Des loyers demeurant impayés, Monsieur [B] [X] a, par acte de
commissaire de justice en date du 14 novembre 2024, fait délivrer à Monsieur [P]
[L] un commandement de payer la somme principale de 1 390,46 euros
correspondant aux loyers et charges impayés arrêtés au 08 novembre 2024 et visant
la clause résolutoire prévue au bail.
De nouveaux loyers demeurant impayés, Monsieur [B] [X] a, par acte de
commissaire de justice en date du 17 mars 2025, fait délivrer à Monsieur [P]
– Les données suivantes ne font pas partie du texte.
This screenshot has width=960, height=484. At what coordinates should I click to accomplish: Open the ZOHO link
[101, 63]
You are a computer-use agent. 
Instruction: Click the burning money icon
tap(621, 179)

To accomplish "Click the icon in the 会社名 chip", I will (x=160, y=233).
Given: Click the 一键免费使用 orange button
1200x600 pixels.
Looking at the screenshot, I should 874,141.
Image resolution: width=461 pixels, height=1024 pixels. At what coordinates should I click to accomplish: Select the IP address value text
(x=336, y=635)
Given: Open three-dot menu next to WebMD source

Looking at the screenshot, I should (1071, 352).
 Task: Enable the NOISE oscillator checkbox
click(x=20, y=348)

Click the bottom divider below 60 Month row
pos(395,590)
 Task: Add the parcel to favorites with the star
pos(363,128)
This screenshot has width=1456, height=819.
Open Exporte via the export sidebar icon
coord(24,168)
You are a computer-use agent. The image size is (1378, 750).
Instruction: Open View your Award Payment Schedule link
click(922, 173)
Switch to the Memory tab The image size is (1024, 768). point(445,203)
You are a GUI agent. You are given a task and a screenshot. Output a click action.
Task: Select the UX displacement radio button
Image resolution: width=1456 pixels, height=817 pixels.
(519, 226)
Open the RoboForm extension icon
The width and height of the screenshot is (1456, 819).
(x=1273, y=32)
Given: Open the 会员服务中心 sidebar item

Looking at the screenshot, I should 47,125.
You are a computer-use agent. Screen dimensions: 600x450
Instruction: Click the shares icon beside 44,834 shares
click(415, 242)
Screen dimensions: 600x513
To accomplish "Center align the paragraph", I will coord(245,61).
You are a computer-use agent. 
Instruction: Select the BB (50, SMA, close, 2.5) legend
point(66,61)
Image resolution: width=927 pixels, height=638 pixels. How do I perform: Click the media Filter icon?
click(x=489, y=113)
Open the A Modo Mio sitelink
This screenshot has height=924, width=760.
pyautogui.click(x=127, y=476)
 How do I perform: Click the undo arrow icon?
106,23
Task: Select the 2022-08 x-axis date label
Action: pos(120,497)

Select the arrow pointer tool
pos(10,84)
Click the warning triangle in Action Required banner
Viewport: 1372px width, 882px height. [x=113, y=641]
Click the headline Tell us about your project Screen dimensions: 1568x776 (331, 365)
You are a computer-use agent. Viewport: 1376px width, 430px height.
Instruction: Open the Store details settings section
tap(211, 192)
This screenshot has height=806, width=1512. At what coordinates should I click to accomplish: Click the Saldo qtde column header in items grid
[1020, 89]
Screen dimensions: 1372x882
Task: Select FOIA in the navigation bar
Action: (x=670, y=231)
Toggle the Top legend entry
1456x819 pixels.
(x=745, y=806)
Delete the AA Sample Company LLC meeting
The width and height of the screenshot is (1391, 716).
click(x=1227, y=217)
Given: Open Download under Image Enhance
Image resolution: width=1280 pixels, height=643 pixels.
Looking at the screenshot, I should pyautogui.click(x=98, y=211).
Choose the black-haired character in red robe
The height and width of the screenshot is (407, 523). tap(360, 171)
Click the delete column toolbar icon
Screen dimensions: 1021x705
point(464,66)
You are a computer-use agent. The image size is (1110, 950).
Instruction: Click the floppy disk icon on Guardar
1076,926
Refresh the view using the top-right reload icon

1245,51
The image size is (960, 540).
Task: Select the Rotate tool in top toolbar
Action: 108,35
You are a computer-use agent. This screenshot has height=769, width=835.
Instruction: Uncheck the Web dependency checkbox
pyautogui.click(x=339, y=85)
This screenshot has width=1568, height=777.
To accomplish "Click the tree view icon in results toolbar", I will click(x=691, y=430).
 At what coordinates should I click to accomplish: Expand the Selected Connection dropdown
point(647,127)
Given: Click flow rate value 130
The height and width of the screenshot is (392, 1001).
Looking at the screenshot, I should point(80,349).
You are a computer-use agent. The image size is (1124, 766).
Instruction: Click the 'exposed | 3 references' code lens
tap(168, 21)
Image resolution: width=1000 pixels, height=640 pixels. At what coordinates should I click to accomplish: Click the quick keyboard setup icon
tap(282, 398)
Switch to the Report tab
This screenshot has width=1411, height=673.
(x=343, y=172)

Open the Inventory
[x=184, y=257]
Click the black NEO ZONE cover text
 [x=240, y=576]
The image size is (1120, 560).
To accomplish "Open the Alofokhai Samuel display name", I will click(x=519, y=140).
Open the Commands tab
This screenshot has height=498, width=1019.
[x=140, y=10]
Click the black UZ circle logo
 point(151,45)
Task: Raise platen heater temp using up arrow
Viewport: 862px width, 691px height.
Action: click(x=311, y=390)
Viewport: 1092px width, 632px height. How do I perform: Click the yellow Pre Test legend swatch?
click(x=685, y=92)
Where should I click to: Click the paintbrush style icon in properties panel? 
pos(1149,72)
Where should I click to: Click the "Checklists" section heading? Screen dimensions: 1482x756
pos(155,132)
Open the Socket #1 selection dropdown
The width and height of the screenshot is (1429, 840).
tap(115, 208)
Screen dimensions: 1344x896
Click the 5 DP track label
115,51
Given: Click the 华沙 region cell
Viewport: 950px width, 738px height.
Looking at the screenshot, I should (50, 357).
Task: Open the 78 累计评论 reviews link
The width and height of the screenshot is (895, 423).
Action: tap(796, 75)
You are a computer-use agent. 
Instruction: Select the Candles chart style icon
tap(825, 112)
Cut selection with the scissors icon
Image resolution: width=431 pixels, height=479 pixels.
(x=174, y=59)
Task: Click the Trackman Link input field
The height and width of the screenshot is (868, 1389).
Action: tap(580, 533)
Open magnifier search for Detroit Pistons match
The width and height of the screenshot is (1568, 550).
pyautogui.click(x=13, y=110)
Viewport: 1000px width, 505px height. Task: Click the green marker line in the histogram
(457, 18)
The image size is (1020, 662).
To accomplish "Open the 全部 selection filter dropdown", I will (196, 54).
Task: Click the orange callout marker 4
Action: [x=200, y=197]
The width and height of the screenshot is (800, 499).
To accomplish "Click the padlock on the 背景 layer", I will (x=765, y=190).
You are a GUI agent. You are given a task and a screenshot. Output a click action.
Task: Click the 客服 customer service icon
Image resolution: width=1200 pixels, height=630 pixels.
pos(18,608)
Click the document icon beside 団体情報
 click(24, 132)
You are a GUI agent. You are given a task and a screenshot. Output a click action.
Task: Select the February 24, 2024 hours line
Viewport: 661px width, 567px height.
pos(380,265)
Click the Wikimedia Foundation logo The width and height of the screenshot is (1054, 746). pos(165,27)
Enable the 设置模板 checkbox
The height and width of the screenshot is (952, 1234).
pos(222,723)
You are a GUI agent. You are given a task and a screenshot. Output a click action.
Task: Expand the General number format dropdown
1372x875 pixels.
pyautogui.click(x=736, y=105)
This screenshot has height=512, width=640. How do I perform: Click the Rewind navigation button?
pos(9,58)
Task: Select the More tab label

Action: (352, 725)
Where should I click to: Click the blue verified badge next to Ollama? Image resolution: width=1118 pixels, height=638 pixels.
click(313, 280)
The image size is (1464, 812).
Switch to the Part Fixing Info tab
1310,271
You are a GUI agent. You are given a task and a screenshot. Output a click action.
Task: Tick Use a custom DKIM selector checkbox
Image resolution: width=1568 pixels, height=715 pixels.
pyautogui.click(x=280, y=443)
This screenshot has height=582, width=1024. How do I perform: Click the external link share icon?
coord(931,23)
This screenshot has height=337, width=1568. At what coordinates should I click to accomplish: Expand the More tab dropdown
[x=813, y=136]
[L] un second commandement de payer la somme principale de 2 304,46 euros
correspondant aux loyers et charges impayés arrêtés au 11 mars 2025 et visant la
clause résolutoire prévue au bail.
Par acte de commissaire de justice délivré à étude en date du 20 août 2025, ayant fait
l’objet d’un avenir d’audience délivré à étude en date du 20 novembre 2025, Monsieur
[B] [X] a fait assigner Monsieur [P] [L] devant le Juge des
contentieux de la protection du Tribunal judiciaire de Montpellier, aux fins de : – - – - – -
constater la résiliation de plein droit du contrat de bail par l’acquisition de la
clause résolutoire, et à défaut, prononcer la résiliation judiciaire du contrat de
bail,
ordonner son expulsion et celle de tout occupant de son chef, au besoin avec
l’assistance de la force publique,
fixer l’indemnité d’occupation due au montant du loyer augmenté des charges,
à compter de la résiliation et jusqu’au départ effectif des lieux, et le condamner
au paiement de ladite indemnité,
le condamner au paiement de la somme de 3 332,98 euros au titre des loyers,
charges et indemnités d’occupation impayés arrêtés au 02 juillet 2025, à
parfaire au jour de l’audience,
le condamner au paiement de la somme de 800 € sur le fondement de l’article
700 du code de procédure civile,
le condamner aux entiers dépens, en ce compris notamment les frais des
commandements de payer, des notifications à la CCAPEX, et de la dénonce à
la préfecture.
À la suite de la notification de l’assignation au représentant de l’État dans le
département, la Direction de l’action sociale et du logement a fait parvenir au tribunal
un diagnostic social et financier concernant Monsieur [P] [L], daté du 14
janvier 2026. La conclusion est que le locataire n’a pas répondu à la convocation du
travailleur social.
2
A l’audience du 26 janvier 2026, Monsieur [B] [X], représenté par son
avocat, a maintenu ses demandes telles que formées dans son acte introductif
d’instance auquel il convient de se référer conformément à l’article 455 du code de
procédure civile pour un plus ample exposé de ses moyens, outre actualisation de la
dette locative à hauteur de 6 002,04 euros par décompte produit à l’audience et arrêté
au 21 janvier 2026, mensualité du mois de janvier 2026 comprise.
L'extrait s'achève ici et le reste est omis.